____ Input data

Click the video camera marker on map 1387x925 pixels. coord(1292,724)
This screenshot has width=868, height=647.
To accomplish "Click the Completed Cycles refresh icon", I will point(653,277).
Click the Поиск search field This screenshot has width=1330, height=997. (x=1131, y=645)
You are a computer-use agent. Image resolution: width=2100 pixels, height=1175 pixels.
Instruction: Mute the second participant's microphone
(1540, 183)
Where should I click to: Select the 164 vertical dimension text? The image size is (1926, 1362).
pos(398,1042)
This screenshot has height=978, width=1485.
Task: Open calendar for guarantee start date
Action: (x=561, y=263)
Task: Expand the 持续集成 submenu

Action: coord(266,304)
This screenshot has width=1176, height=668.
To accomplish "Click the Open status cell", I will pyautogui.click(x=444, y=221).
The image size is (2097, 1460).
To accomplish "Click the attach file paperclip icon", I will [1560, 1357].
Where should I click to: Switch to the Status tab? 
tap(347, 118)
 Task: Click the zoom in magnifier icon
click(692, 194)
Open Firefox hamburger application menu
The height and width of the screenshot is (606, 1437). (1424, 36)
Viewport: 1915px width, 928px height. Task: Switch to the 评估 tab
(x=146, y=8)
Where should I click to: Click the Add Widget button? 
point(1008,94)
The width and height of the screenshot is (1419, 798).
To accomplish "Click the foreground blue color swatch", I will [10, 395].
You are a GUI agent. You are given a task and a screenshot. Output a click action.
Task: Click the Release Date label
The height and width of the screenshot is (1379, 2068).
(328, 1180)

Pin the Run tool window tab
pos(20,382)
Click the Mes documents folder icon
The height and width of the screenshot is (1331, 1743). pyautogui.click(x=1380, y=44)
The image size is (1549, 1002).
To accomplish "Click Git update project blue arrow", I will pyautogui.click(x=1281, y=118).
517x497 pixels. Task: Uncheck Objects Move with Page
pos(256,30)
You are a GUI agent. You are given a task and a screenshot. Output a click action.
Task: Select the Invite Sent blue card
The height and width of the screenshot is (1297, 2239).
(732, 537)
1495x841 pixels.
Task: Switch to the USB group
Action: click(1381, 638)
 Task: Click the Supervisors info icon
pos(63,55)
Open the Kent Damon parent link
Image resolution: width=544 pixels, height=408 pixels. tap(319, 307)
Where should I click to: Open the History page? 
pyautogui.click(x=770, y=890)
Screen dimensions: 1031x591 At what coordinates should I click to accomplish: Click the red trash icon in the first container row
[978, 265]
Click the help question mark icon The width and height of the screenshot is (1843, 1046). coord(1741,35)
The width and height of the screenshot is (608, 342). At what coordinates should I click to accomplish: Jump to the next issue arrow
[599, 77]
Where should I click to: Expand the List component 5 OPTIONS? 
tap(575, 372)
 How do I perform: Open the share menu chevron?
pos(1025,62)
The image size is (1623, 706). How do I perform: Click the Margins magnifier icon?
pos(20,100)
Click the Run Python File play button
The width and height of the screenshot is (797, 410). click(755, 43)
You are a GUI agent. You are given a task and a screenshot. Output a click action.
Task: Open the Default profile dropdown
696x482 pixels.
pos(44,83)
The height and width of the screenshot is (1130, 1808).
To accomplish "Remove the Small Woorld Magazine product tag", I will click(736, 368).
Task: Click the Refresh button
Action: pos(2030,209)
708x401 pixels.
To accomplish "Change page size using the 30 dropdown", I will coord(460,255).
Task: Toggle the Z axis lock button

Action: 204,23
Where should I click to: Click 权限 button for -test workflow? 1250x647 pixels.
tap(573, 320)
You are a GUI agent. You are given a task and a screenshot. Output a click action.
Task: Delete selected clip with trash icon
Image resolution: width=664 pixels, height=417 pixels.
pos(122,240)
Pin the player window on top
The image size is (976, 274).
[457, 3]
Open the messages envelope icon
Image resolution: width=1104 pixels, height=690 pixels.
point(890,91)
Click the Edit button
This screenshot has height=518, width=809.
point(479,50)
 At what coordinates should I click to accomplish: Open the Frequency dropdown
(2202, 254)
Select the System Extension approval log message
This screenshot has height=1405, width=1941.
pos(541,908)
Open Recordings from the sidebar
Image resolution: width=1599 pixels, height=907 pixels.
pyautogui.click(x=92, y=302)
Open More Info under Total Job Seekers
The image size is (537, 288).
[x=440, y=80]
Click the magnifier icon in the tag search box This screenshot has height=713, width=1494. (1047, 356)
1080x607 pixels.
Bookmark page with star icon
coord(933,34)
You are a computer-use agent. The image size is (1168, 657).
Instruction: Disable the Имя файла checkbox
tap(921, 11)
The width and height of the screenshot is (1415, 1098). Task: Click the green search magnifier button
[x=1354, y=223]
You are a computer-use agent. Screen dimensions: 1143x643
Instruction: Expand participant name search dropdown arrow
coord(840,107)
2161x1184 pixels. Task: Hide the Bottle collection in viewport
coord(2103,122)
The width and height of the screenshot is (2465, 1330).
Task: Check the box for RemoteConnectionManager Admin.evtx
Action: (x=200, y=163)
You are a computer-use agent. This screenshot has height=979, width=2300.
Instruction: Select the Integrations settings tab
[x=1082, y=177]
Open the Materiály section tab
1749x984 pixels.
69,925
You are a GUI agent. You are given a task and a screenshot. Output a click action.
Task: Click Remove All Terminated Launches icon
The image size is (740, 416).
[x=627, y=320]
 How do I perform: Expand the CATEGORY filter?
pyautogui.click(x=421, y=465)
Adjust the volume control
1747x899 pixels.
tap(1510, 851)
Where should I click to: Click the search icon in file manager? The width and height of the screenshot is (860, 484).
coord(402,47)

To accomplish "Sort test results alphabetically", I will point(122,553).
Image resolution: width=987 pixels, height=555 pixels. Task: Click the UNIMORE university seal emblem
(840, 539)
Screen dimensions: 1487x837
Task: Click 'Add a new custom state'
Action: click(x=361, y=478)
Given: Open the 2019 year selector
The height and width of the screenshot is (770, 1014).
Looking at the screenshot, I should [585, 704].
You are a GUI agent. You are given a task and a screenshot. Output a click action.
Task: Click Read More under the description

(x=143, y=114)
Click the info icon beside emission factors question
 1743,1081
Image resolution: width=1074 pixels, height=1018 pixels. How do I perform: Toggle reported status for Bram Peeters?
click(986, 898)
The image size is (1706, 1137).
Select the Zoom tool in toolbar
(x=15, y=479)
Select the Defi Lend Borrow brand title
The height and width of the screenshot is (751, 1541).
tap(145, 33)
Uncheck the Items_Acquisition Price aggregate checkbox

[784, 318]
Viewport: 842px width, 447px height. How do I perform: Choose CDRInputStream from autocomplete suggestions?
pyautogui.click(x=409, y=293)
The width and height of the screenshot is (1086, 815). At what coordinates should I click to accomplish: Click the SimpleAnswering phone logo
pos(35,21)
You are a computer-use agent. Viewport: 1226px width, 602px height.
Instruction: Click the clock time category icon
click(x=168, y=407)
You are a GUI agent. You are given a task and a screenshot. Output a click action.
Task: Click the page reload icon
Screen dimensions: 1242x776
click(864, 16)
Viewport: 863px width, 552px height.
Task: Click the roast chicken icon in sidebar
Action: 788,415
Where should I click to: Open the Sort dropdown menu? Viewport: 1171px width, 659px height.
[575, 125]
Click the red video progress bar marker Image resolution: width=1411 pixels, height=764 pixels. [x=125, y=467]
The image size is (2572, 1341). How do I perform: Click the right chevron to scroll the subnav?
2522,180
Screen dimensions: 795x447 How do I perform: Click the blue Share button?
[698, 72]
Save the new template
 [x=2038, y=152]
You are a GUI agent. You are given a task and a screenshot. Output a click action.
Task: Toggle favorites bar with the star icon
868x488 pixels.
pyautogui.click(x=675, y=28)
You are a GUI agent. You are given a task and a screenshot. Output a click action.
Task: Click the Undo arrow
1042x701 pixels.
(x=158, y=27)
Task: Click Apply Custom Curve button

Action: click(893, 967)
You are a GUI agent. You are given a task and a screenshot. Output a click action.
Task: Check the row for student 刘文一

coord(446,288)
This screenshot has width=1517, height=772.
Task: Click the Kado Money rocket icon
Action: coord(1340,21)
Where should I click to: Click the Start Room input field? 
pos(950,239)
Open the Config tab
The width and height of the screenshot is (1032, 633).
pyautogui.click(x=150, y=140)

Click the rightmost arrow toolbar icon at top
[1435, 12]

________

Please transcribe only the lines in the records above running from the line that has "Instruction: Select the" through the line that has "Given: Open the 2019 year selector", both included, exactly as they appear.

## Answer box
Instruction: Select the Integrations settings tab
[x=1082, y=177]
Open the Materiály section tab
1749x984 pixels.
69,925
You are a GUI agent. You are given a task and a screenshot. Output a click action.
Task: Click Remove All Terminated Launches icon
The image size is (740, 416).
[x=627, y=320]
 How do I perform: Expand the CATEGORY filter?
pyautogui.click(x=421, y=465)
Adjust the volume control
1747x899 pixels.
tap(1510, 851)
Where should I click to: Click the search icon in file manager? The width and height of the screenshot is (860, 484).
coord(402,47)

To accomplish "Sort test results alphabetically", I will point(122,553).
Image resolution: width=987 pixels, height=555 pixels. Task: Click the UNIMORE university seal emblem
(840, 539)
Screen dimensions: 1487x837
Task: Click 'Add a new custom state'
Action: click(x=361, y=478)
Given: Open the 2019 year selector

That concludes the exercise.